→ Task goal: Rewrite the lines below as a numbered list, leaving out the blank lines and the pictures.

........

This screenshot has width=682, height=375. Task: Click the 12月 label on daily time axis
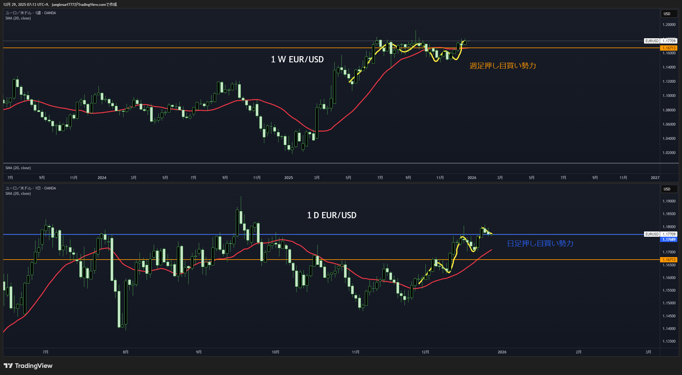click(x=425, y=352)
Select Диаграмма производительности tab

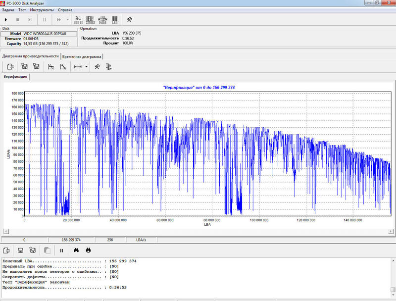tap(31, 56)
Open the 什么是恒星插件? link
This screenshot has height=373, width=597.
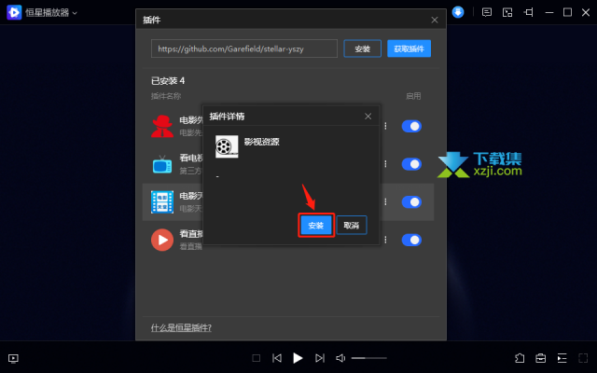coord(181,327)
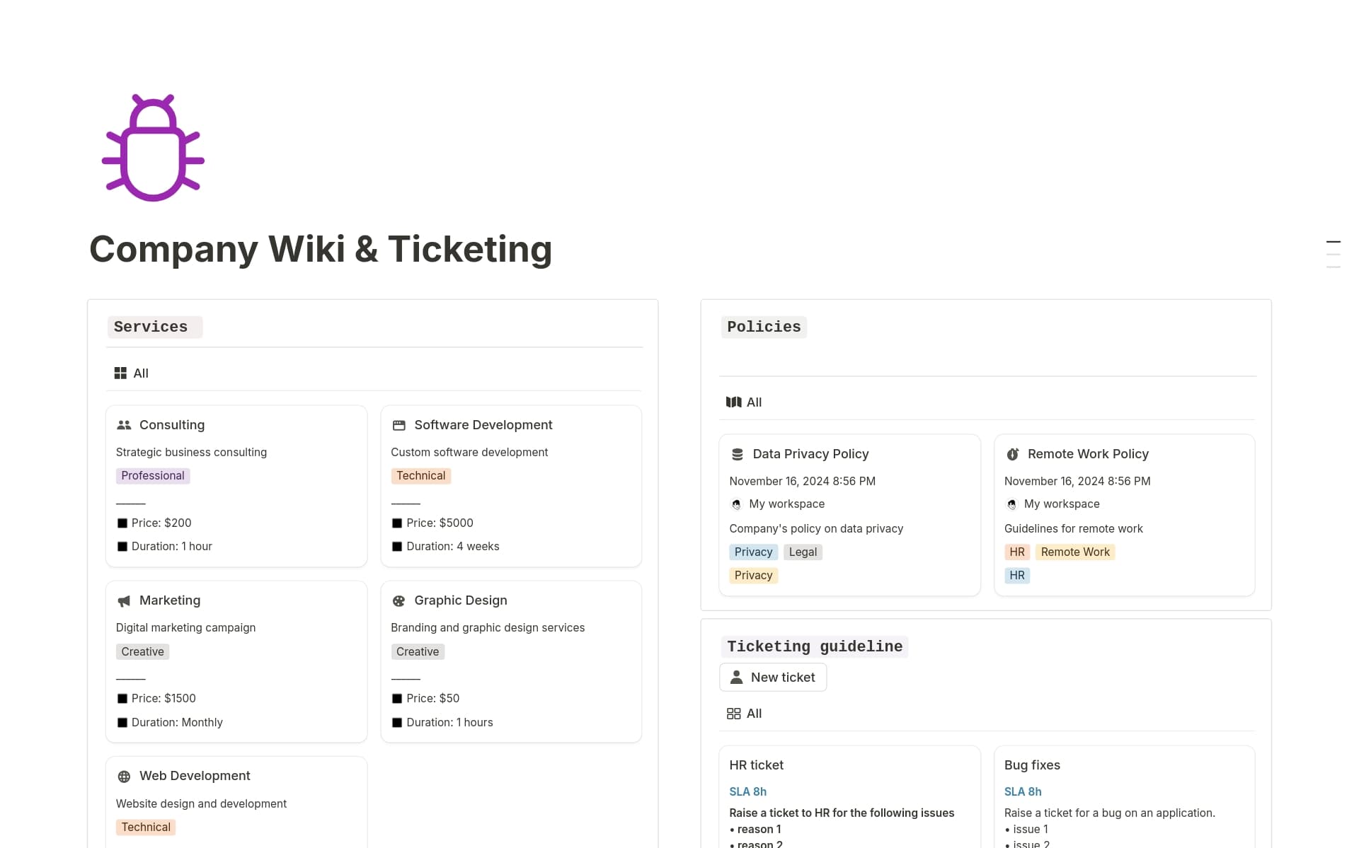Viewport: 1359px width, 848px height.
Task: Select the Consulting people icon
Action: click(x=124, y=424)
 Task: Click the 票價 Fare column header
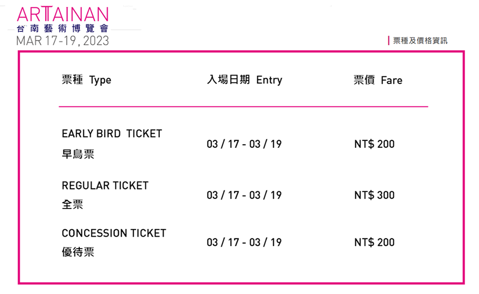click(378, 80)
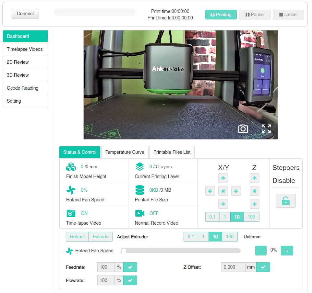312x293 pixels.
Task: Switch to the Temperature Curve tab
Action: (x=125, y=152)
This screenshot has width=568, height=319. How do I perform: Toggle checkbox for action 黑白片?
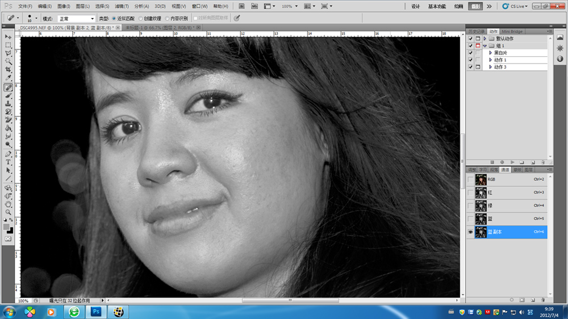[x=470, y=53]
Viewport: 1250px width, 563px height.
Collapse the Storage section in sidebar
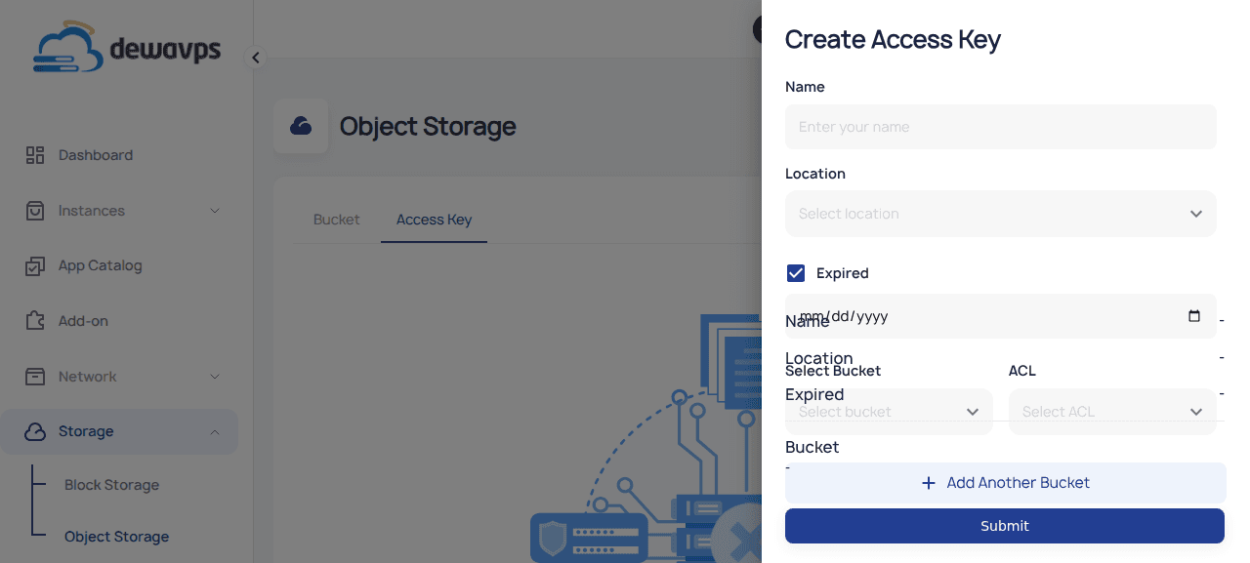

........

→ Expected answer:
1. This screenshot has width=682, height=375. Task: Click the 12月 label on daily time axis
2. click(x=425, y=352)
3. Select Диаграмма производительности tab
4. tap(31, 56)
5. Open the 什么是恒星插件? link
6. This screenshot has height=373, width=597.
7. coord(181,327)
8. Viewport: 1359px width, 848px height.
9. Task: Select the Consulting people icon
10. Action: click(x=124, y=424)
11.  Task: Click the 票價 Fare column header
12. click(378, 80)
13. 312x293 pixels.
14. Task: Switch to the Temperature Curve tab
15. Action: (x=125, y=152)
16. This screenshot has width=568, height=319. How do I perform: Toggle checkbox for action 黑白片?
17. [x=470, y=53]
18. Viewport: 1250px width, 563px height.
19. Collapse the Storage section in sidebar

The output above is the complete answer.